● **EXCERPTED DATA**:
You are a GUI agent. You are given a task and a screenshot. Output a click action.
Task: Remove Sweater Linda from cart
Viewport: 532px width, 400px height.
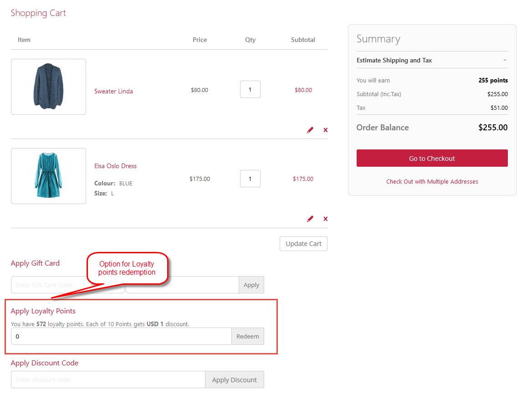point(325,130)
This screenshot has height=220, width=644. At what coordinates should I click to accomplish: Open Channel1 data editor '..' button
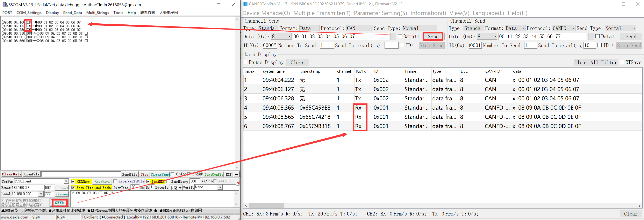click(393, 37)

● **WHAT TO PRODUCE**: Every line from the line containing "This screenshot has" through the last line above is to be printed exactly. Pictures are not copied.

● **SOLUTION**:
This screenshot has height=220, width=644. At what coordinates should I click to accomplish: Open Channel1 data editor '..' button
click(393, 37)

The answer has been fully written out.